L'importance du sacrifice

«Un joueur plus âgé est sans doute prêt à sacrifier davantage afin de remporter un championnat quand c'est tout ce qui manque à son palmarès», explique Doc Rivers, l'entraîneur des Celtics de Boston.

Photo: AP

Raymond Bourque a soulevé la Coupe avec l'Avalanche du Colorado.

En 2008, les Celtics ont réuni trois des plus grandes vedettes de la NBA, Paul Pierce, Kevin Garnett et Ray Allen. Plusieurs fois joueurs étoiles, assurés d'être élus au Temple de la renommée du basketball, les trois joueurs n'avaient toujours pas de championnat même s'ils avaient tous franchi le cap de la trentaine. Les deux derniers avaient dû approuver les transactions qui les amenaient à Boston et ne l'avaient fait que parce qu'ils croyaient en leurs chances de réaliser leurs rêves.

«On a dit et écrit beaucoup de choses sur cette saison, mais ultimement, tout dépendait de la volonté réelle des trois joueurs de se sacrifier pour l'équipe, a expliqué Rivers il y a quelques semaines en entrevue téléphonique. Je les ai réunis dans mon bureau, très tôt un matin quelques jours avant le camp d'entraînement, pour mettre les choses au point.

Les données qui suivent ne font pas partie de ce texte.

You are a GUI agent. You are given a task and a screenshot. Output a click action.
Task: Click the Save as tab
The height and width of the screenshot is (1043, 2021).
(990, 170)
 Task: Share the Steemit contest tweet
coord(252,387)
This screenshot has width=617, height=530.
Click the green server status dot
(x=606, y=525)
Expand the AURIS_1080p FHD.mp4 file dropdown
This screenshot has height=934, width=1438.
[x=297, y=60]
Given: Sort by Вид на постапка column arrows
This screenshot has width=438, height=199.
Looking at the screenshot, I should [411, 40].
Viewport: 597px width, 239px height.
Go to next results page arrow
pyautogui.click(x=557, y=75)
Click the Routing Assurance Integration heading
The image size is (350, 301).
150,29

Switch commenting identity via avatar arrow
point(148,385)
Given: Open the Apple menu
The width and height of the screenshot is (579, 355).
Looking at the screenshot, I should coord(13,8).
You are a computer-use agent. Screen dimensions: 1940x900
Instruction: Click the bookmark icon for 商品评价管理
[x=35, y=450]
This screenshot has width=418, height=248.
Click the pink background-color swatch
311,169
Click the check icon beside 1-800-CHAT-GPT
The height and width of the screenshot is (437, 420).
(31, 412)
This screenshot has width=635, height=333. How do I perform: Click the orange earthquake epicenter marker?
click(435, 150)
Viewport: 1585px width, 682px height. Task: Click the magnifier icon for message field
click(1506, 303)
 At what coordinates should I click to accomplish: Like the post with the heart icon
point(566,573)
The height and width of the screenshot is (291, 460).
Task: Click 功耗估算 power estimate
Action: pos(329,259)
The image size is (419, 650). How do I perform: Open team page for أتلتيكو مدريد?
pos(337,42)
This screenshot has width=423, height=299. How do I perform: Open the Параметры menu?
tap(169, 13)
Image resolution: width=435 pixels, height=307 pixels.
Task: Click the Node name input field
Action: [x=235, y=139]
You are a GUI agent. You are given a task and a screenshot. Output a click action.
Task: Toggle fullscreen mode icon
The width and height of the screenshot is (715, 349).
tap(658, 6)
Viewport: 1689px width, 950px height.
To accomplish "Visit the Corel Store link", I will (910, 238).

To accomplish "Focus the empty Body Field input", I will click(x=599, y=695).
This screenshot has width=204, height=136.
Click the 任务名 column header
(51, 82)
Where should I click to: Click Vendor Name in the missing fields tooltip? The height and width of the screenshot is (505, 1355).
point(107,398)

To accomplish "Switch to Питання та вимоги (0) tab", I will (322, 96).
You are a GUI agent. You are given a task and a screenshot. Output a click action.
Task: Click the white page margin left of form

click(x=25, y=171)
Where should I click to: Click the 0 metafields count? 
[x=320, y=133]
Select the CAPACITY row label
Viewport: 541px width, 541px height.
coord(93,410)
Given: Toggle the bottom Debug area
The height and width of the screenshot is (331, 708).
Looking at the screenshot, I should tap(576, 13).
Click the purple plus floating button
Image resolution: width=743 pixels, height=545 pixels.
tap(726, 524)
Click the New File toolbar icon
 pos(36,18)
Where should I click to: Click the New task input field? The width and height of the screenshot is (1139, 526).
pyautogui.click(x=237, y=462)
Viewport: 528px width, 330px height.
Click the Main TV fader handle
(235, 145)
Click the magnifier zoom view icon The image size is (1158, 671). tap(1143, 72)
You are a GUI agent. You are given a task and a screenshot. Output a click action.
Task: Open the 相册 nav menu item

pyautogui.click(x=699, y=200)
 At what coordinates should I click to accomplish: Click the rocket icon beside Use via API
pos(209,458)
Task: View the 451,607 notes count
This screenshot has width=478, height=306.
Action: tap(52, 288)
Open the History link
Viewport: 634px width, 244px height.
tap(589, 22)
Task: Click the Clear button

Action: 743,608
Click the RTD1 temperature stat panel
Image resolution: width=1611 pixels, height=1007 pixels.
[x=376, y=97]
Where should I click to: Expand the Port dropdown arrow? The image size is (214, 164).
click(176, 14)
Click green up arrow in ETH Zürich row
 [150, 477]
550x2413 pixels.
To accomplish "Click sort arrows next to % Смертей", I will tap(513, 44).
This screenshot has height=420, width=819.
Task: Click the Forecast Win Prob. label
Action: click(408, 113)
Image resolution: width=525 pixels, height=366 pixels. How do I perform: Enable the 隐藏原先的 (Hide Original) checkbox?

«Vous, les vedettes, dites toujours que vous êtes prêts à vous sacrifier pour l'équipe, mais c'est de la bullshit, leur ai-je lancé. Vous allez croire que j'exagère, mais c'est vraiment votre dernière chance de gagner. La saison prochaine, vous serez trop vieux, trop blessés, trop fatigués. C'est cette année qu'il faut gagner et vous devrez VRAIMENT vous sacrifier pour le faire.»

«Et ils l'ont fait, plus sans doute qu'aucun autre joueur étoile ne l'avait fait avant eux. Toute l'équipe a été meilleure grâce à eux. Kevin (plusieurs fois meilleur joueur défensif de la NBA) a forcé Paul et Ray à se préoccuper de leur défensive et c'est justement grâce à notre défensive que nous avons pu disposer des Lakers de Los Angeles en grande finale.»

Après la réunion dans son bureau, Rivers avait réservé une surprise à ses trois vedettes. Une promenade à bord d'un des autobus flottants qui sont utilisés pour les défilés des champions à Boston. Neuf mois plus tard, ils s'y sont retrouvés pour le vrai défilé!

«Nous avions tous les larmes aux yeux - c'était aussi mon premier championnat -, tout en partageant une grande sérénité. Kevin m'a raconté qu'il avait été victime d'intimidation dans son enfance et ressentait tous les commentaires sur ses insuccès en équipe comme la suite de ces souvenirs difficiles.

«Pour lui, pour les deux autres et sans doute aussi pour tous les autres grands athlètes qui triomphent tard dans leur carrière, gagner un championnat procure bien davantage qu'une bague...»

Photo: AP

Kevin Garnett a remporté le championnat avec les Celtics de Boston en 2008.